# Exercise data:

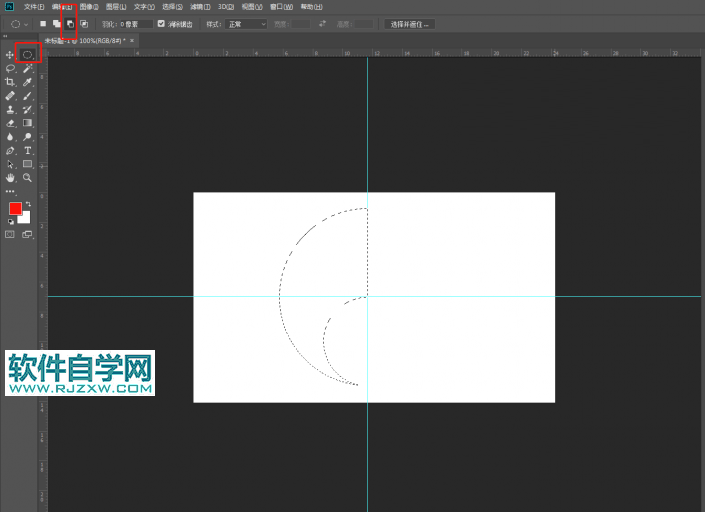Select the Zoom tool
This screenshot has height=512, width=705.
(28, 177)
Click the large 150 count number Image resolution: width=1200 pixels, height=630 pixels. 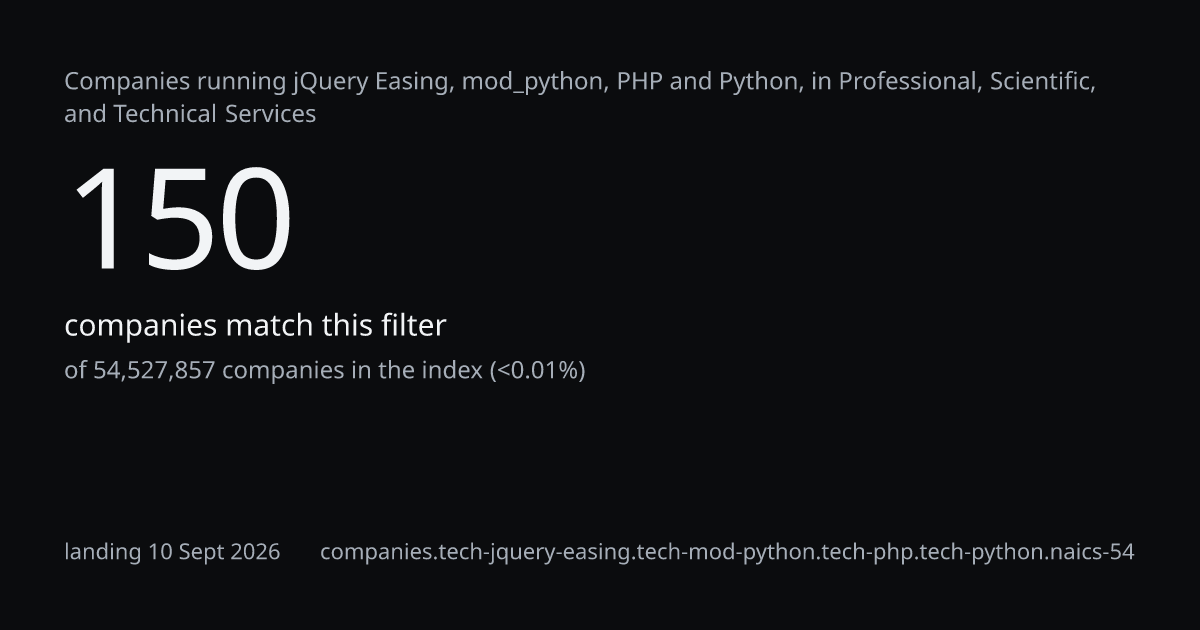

* * *

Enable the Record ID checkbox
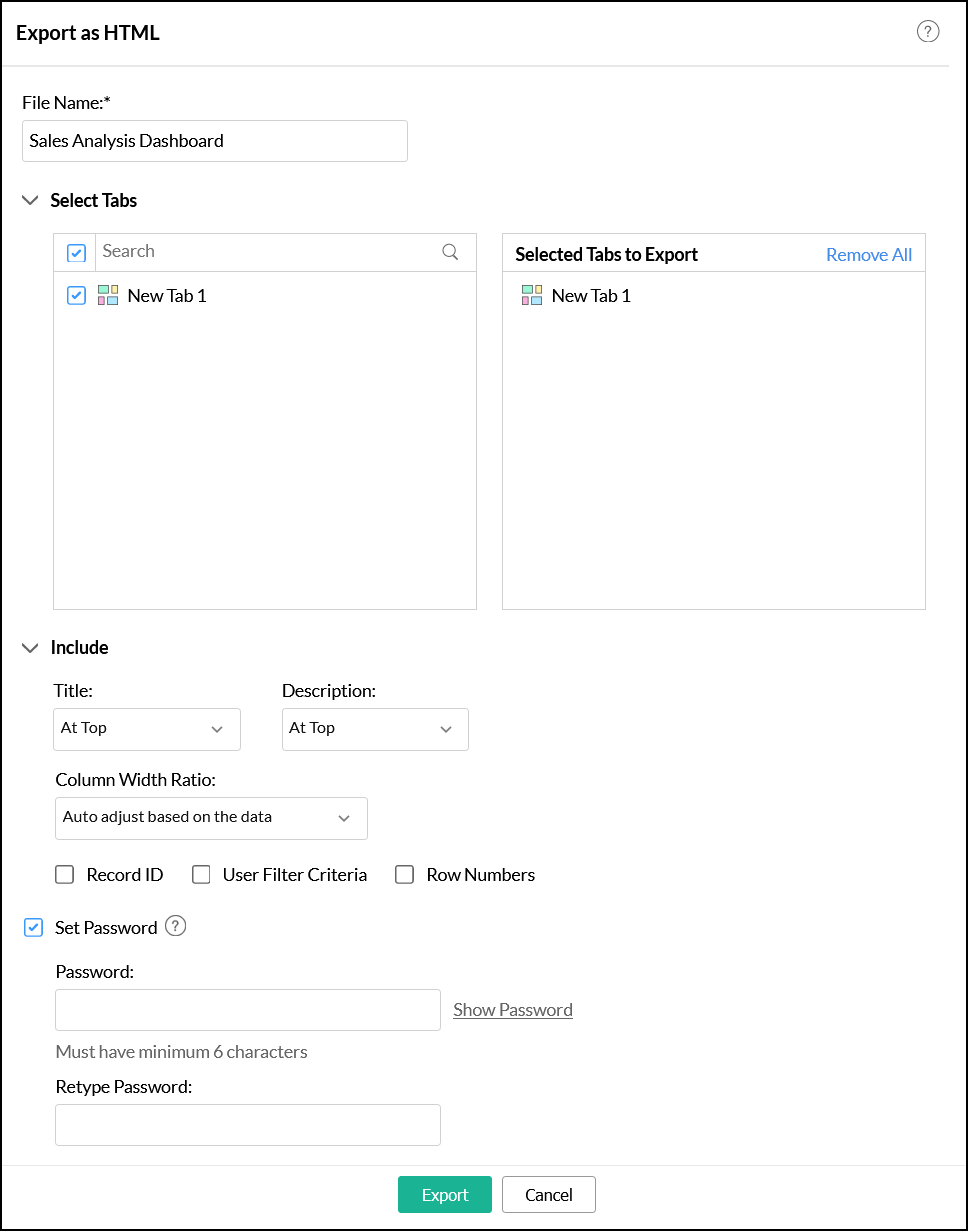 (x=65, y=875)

--

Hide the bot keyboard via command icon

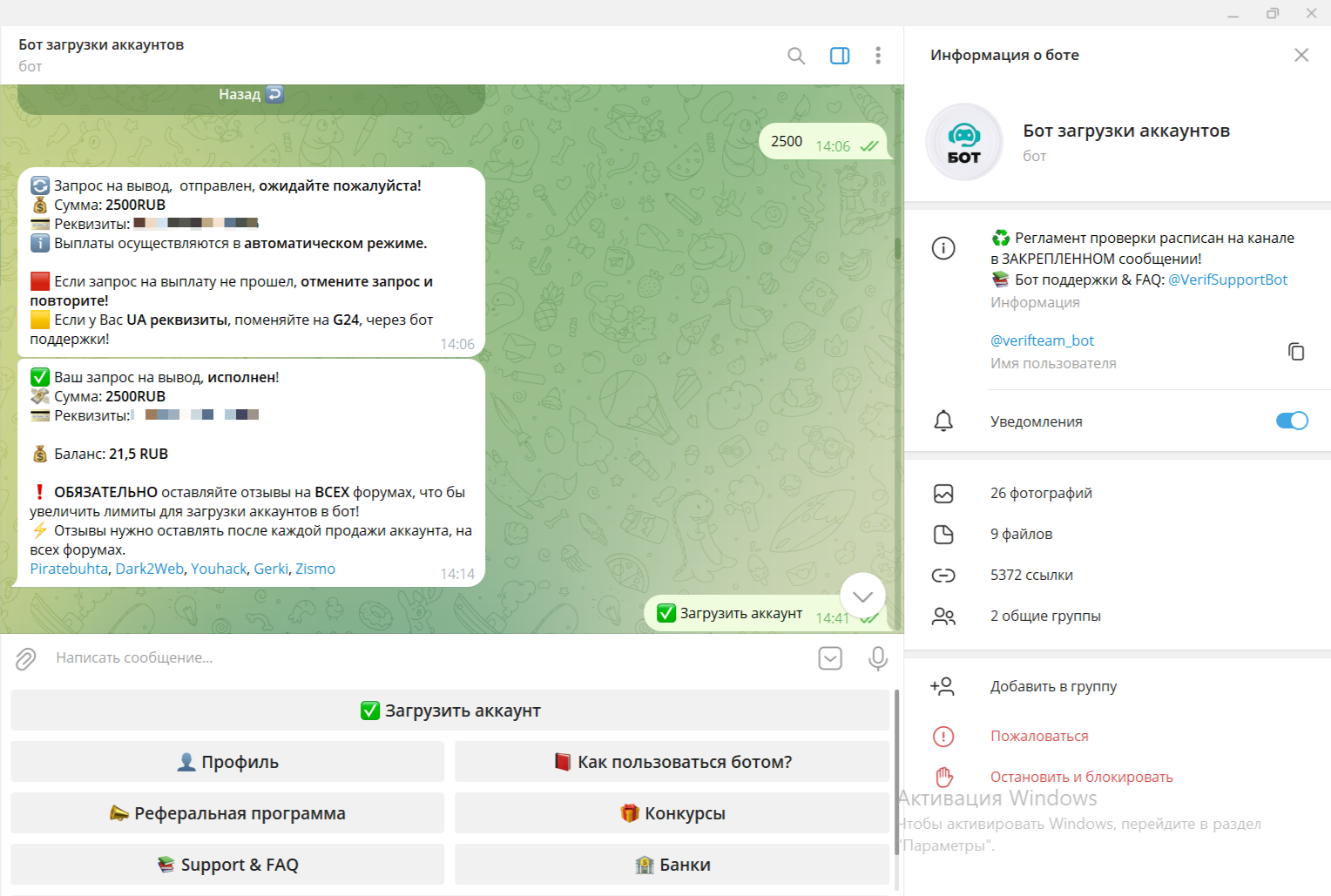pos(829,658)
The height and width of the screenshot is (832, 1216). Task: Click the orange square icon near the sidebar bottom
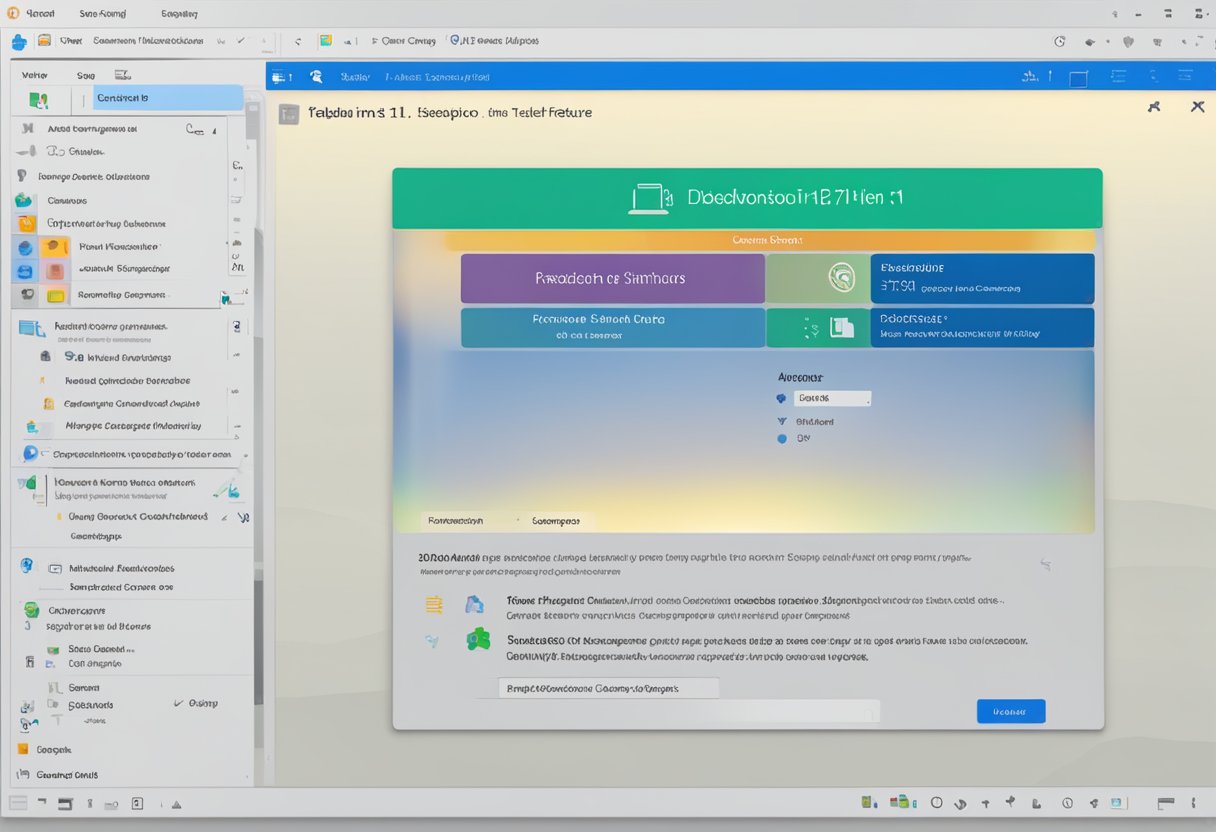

# Your objective:
Go back to the listing above and reproduce, exactly, the stretch from the line bearing "Hide the bot keyboard via command icon" through the line bearing "The height and", without its pictures.

# Expected output:
Hide the bot keyboard via command icon

pos(829,658)
The height and width of the screenshot is (832, 1216). Task: Click the orange square icon near the sidebar bottom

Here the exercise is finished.